## Task instructions
Print only the lines that begin at the line containing "You are a GUI" and end at the last line of the material, both included, without any change.

## Exercise data
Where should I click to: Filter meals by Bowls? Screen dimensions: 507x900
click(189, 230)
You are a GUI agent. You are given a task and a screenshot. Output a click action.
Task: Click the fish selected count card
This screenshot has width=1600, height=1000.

## Task output
You are a GUI agent. You are given a task and a screenshot. Output a click action.
Task: Click the fish selected count card
This screenshot has width=1600, height=1000.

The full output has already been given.